NAMD is different from most LCRC applications because it uses Charm++ rather than MPI to handle communications between processes. The most current builds of NAMD (v2.12) uses Charm++ over MPI. There are NAMD 2.12 builds for the Knights Landing (KNL) and Broadwell (BDW) nodes on Bebop. A build for the Materials Science Broadwell nodes on blues is also available.
You can improve the parallel scaling of NAMD on the KNL by using communication threads. This allows for asynchronous communications between processing elements.

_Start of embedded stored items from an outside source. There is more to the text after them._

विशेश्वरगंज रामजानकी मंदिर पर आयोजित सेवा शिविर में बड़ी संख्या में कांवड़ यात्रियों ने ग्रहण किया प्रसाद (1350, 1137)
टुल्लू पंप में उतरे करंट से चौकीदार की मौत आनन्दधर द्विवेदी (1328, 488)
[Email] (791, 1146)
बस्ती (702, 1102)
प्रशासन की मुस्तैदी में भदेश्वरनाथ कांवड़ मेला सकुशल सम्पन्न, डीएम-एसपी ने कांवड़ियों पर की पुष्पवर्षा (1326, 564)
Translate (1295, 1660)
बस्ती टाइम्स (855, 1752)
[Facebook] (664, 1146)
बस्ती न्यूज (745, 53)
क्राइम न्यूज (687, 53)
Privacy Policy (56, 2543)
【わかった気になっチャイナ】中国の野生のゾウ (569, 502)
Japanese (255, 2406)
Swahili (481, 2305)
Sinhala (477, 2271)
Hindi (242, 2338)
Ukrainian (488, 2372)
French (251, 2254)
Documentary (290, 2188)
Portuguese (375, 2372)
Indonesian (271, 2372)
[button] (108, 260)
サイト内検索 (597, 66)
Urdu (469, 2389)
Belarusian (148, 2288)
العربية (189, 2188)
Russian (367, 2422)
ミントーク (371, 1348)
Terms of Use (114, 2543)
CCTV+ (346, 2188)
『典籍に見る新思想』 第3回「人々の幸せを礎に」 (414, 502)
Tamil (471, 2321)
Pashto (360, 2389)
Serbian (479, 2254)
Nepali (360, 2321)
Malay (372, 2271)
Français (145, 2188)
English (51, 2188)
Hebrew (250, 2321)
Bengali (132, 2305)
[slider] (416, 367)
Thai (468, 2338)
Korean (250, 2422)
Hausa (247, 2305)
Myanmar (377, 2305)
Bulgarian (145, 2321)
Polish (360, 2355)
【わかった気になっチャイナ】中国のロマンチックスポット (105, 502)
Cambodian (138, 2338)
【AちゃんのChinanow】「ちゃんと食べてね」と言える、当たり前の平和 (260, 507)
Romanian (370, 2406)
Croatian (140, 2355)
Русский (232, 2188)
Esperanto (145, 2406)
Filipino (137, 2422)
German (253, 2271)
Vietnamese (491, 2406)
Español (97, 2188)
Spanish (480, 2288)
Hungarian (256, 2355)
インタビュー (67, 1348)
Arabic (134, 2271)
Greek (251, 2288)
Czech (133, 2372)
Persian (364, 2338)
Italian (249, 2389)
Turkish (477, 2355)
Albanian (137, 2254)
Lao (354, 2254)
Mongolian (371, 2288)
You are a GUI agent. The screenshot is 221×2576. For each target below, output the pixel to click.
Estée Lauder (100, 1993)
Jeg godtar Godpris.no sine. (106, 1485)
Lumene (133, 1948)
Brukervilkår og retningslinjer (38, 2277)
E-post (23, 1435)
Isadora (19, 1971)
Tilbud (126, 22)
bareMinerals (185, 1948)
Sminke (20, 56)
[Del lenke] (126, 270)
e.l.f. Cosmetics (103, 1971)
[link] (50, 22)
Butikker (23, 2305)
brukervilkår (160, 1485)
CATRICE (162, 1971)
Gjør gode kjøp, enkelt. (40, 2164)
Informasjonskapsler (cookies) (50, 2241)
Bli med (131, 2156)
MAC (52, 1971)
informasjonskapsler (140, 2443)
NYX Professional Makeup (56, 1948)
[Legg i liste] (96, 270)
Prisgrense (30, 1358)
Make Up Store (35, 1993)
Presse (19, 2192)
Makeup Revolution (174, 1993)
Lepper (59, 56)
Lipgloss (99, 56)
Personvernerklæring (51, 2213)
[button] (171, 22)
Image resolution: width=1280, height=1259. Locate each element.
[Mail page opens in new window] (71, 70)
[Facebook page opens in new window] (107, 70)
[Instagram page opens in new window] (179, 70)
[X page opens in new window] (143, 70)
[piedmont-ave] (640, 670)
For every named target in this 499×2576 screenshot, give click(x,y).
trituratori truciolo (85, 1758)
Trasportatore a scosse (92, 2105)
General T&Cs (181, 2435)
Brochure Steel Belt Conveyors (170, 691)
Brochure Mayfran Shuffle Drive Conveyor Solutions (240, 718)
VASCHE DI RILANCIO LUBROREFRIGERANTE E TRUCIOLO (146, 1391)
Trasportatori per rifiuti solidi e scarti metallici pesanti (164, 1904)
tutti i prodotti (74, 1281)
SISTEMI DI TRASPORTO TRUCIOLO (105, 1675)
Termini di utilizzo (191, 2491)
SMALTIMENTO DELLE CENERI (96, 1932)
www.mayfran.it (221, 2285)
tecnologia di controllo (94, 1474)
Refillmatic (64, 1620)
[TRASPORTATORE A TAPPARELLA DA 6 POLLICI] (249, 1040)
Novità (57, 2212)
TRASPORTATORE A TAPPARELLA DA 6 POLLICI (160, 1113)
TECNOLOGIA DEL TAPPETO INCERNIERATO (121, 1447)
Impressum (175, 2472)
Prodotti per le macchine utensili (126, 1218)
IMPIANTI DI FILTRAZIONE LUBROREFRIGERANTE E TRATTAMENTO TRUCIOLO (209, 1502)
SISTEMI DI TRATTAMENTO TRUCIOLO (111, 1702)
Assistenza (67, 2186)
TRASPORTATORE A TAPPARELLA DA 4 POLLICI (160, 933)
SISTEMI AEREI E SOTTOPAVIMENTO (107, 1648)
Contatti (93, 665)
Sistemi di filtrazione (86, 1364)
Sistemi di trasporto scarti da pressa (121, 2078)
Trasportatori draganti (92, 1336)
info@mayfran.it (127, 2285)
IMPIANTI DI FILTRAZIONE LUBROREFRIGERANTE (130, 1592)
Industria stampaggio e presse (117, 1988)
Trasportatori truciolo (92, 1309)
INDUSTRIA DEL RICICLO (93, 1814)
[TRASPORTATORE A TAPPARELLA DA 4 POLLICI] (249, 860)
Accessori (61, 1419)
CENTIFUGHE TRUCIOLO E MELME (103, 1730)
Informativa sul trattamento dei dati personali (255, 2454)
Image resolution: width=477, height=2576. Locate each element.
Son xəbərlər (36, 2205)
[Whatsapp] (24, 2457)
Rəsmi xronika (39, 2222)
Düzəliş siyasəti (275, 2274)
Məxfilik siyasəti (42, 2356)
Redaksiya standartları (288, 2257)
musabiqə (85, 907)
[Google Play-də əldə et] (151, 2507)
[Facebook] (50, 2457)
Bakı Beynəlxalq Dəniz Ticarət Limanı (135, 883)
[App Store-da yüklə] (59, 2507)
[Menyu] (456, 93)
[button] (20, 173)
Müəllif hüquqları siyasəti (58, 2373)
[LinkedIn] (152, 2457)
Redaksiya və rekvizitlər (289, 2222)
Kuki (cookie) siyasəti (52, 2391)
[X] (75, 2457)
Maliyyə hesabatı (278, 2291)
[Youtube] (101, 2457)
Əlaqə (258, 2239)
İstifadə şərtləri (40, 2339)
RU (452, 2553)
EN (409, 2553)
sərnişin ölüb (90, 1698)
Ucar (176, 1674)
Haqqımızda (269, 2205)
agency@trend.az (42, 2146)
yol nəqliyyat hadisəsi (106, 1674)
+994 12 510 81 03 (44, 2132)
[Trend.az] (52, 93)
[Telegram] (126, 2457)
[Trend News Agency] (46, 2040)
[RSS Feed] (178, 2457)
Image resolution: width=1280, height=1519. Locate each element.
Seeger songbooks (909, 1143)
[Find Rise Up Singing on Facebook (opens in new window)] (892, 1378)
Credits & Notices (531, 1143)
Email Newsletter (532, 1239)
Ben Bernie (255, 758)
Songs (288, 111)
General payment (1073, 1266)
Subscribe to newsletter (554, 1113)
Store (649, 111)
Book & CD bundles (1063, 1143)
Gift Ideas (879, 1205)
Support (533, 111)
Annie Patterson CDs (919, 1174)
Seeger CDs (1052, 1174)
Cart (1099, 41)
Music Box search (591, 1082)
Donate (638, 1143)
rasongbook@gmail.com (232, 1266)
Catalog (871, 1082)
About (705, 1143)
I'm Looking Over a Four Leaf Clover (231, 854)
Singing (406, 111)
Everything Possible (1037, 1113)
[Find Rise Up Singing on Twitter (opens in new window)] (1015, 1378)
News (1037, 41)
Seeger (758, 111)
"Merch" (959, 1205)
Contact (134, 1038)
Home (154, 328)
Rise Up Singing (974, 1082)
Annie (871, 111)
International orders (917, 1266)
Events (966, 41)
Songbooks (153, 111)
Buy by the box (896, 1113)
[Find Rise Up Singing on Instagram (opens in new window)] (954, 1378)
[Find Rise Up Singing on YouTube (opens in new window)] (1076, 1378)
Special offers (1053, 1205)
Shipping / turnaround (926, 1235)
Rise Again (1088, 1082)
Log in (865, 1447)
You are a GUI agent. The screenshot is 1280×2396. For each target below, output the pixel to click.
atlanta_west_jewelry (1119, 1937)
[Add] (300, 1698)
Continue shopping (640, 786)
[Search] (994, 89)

One core per node should not be used by NAMD to handle overhead from the operating system. James Philips (UIUC) described this in detail in a recent presentation at Charm++ workshop. This is a link to his presentation.


On the KNL communication threads improves the parallel scaling of NAMD. Phillips is recommending using 13 communication threads per node. This is a good recommendation for more than 32 nodes of Bebop’s KNL nodes. For more than 2 and less than 64 nodes, 7 or 9 communication threads per node give better performance. For less than 2 nodes, one communication thread is adequate. A sample script is provided in /soft/namd/2.12/bebop/knl.sh.
One communication thread per node gives the best performance on less than 4 BDW nodes. For four or more nodes, seven or nine communication threads give good parallel scaling for up to 32 BDW nodes. A sample script to run NAMD on the bebop nodes can be found at /soft/namd/2.12/bebop/bdw.sh.
The relative multinode performance of NAMD 2.12 on BDW and KNL nodes is about the same. KNL outperforms BDW on 1 or 2 nodes. BDW outperforms KNL nodes on four or more nodes.